**What this task involves:**
Copy out all of the material below line for line, changing nothing.

# Start of Given data

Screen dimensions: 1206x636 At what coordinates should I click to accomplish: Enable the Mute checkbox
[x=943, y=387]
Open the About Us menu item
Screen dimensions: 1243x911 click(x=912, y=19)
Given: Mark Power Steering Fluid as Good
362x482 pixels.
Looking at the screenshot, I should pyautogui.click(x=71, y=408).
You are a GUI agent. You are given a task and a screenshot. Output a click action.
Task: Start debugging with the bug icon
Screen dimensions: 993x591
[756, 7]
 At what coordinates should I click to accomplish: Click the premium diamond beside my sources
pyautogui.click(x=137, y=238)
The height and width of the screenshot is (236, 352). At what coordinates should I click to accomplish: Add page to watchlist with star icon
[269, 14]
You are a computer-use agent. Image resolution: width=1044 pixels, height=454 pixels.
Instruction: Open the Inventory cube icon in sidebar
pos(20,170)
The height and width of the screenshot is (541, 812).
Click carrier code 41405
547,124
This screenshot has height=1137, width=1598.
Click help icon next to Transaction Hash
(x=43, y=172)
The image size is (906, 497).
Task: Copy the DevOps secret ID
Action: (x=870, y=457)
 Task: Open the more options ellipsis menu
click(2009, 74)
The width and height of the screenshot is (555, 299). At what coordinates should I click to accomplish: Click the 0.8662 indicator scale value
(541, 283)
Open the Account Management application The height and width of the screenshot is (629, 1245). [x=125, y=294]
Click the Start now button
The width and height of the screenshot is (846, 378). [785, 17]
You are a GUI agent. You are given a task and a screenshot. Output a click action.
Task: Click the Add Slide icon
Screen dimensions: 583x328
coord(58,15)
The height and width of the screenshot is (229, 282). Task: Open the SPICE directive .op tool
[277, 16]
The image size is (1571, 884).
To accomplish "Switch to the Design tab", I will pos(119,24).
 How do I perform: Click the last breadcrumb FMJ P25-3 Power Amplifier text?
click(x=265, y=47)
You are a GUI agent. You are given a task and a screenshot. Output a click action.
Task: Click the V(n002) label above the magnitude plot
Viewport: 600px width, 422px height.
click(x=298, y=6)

# End of Given data

**Response to this exercise:**
Screen dimensions: 1206x636 At what coordinates should I click to accomplish: Enable the Mute checkbox
[x=943, y=387]
Open the About Us menu item
Screen dimensions: 1243x911 click(x=912, y=19)
Given: Mark Power Steering Fluid as Good
362x482 pixels.
Looking at the screenshot, I should pyautogui.click(x=71, y=408).
You are a GUI agent. You are given a task and a screenshot. Output a click action.
Task: Start debugging with the bug icon
Screen dimensions: 993x591
[756, 7]
 At what coordinates should I click to accomplish: Click the premium diamond beside my sources
pyautogui.click(x=137, y=238)
The height and width of the screenshot is (236, 352). At what coordinates should I click to accomplish: Add page to watchlist with star icon
[269, 14]
You are a computer-use agent. Image resolution: width=1044 pixels, height=454 pixels.
Instruction: Open the Inventory cube icon in sidebar
pos(20,170)
The height and width of the screenshot is (541, 812).
Click carrier code 41405
547,124
This screenshot has height=1137, width=1598.
Click help icon next to Transaction Hash
(x=43, y=172)
The image size is (906, 497).
Task: Copy the DevOps secret ID
Action: (x=870, y=457)
 Task: Open the more options ellipsis menu
click(2009, 74)
The width and height of the screenshot is (555, 299). At what coordinates should I click to accomplish: Click the 0.8662 indicator scale value
(541, 283)
Open the Account Management application The height and width of the screenshot is (629, 1245). [x=125, y=294]
Click the Start now button
The width and height of the screenshot is (846, 378). [785, 17]
You are a GUI agent. You are given a task and a screenshot. Output a click action.
Task: Click the Add Slide icon
Screen dimensions: 583x328
coord(58,15)
The height and width of the screenshot is (229, 282). Task: Open the SPICE directive .op tool
[277, 16]
The image size is (1571, 884).
To accomplish "Switch to the Design tab", I will pos(119,24).
 How do I perform: Click the last breadcrumb FMJ P25-3 Power Amplifier text?
click(x=265, y=47)
You are a GUI agent. You are given a task and a screenshot. Output a click action.
Task: Click the V(n002) label above the magnitude plot
Viewport: 600px width, 422px height.
click(x=298, y=6)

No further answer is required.